---
title: Pricing | Runware Docs
url: https://runware.ai/docs/platform/pricing
description: How Runware pricing works, from compute-based billing to understanding costs in your integration.
relatedDocuments:
  - https://runware.ai/docs/platform/account-management
---
## Pay as you go

Our pricing philosophy is simple: **we optimize models to run faster, and we pass those savings directly to you**. Unlike platforms that charge a flat fee per generation regardless of inference time, our architecture is based on **optimized compute time**, so fewer GPU seconds means lower cost. Pay only for what you use, with no subscriptions or commitments.

## Pricing models

We operate with two primary pricing structures depending on the model type:

### Serverless (Optimized Compute)

For most open-source models (like Stable Diffusion, Flux, etc.) that we host and optimize, pricing is based on **compute time**.

- **Granular billing**: You are charged for the exact resources used to generate your output.
- **Speed discounts**: As we optimize our inference engine to be faster, the cost per generation drops automatically.
- **No idle costs**: You don't pay for cold starts or idle GPU time.

> [!NOTE]
> **Example**: If we optimize a model to run 2x faster, your cost for that generation effectively drops by ~50%.

### Fixed Price

For closed-source or partner models where we do not control the underlying infrastructure optimization, we may offer **fixed per-request pricing**.

- **Predictable costs**: You know exactly how much each request costs upfront.
- **Standardized**: Prices are set based on the provider's rates or license agreements.

Our aggregate request volume across the platform allows us to negotiate competitive rates with providers, often resulting in lower per-request pricing than integrating with them directly.

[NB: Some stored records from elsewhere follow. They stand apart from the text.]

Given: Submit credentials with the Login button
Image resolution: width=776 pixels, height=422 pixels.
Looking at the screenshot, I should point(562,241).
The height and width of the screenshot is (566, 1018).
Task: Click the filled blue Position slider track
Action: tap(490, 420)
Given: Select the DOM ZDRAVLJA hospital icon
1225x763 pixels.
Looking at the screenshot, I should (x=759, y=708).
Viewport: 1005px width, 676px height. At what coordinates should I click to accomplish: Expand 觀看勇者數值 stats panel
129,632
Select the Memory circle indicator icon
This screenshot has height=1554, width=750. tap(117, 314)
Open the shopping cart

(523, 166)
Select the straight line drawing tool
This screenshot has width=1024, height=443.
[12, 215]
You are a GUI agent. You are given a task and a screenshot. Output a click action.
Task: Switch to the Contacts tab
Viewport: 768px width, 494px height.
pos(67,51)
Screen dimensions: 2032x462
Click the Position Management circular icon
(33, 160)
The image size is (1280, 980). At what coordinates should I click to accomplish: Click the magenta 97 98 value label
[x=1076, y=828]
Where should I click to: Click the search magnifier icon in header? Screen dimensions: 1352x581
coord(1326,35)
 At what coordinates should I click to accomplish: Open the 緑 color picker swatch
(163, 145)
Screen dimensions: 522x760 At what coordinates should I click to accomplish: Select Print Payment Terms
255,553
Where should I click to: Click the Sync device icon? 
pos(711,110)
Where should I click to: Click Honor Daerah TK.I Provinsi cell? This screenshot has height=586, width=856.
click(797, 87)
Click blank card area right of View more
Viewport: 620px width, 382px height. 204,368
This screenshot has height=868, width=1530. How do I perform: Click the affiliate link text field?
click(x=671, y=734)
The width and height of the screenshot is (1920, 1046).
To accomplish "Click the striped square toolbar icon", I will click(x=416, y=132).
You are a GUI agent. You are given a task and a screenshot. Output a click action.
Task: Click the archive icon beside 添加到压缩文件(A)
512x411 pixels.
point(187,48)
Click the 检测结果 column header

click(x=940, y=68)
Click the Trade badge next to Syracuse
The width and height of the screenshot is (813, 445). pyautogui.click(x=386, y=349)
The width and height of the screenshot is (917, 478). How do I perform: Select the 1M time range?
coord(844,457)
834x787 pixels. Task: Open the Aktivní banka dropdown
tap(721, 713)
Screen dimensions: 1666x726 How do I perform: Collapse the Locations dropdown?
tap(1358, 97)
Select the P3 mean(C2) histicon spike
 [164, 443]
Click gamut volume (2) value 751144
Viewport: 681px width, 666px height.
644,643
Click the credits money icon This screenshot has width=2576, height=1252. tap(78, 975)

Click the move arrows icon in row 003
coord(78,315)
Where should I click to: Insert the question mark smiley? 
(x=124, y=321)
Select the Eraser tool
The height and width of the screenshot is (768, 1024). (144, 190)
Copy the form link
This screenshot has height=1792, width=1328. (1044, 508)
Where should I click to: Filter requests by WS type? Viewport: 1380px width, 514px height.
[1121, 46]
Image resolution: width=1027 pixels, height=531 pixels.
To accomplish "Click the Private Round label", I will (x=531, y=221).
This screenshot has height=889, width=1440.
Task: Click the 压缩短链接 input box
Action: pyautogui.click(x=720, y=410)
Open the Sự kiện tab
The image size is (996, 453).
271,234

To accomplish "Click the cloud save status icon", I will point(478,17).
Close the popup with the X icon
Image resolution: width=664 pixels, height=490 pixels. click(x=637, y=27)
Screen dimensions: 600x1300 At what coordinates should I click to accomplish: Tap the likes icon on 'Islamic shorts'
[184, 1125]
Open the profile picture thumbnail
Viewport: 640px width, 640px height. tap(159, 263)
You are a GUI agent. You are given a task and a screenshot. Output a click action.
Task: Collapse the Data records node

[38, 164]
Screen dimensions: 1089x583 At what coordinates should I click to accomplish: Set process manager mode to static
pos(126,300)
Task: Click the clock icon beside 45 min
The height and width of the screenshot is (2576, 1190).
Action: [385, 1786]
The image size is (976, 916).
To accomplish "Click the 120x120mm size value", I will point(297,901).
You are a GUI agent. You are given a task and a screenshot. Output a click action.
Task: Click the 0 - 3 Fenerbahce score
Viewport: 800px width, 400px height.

For high-volume deployments, contact our [sales team](https://runware.ai/contact) to discuss custom pricing.

## What affects cost

The cost of a generation depends on several factors:

| Factor | Impact |
| --- | --- |
| **Model** | Different models have different compute requirements and provider rates. |
| **Resolution** | Higher output resolution requires more processing time. |
| **Duration** | Longer video or audio outputs cost more. |
| **Steps** | More inference steps increase compute time (serverless models). |
| **Batch size** | Cost scales linearly with the number of outputs requested. |

For serverless models, anything that increases GPU time increases cost. For fixed-price models, costs are determined per request based on the provider's pricing structure.

## Understanding costs

All costs are denominated in **USD**. Your account balance is deducted in real-time as you generate content, and you can top up or configure auto-reload in the [Dashboard](https://runware.ai/dashboard). Your balance does not expire.

To avoid service interruptions, you can configure **auto-reload** to automatically top up your balance when it falls below a threshold. The Dashboard also lets you set up **low-balance alerts** and **backup payment methods**.

Failed requests are not charged. You only pay for successful generations.

To see the exact cost of any request, include the `includeCost` parameter in your API call. The response will contain a `cost` field showing the amount in USD deducted for that specific task.

> [!NOTE]
> To see the pricing for a specific model, check its page in the [Models](https://runware.ai/models) section. You can also generate a test request in the [Playground](https://runware.ai/playground) to see the exact cost before integrating.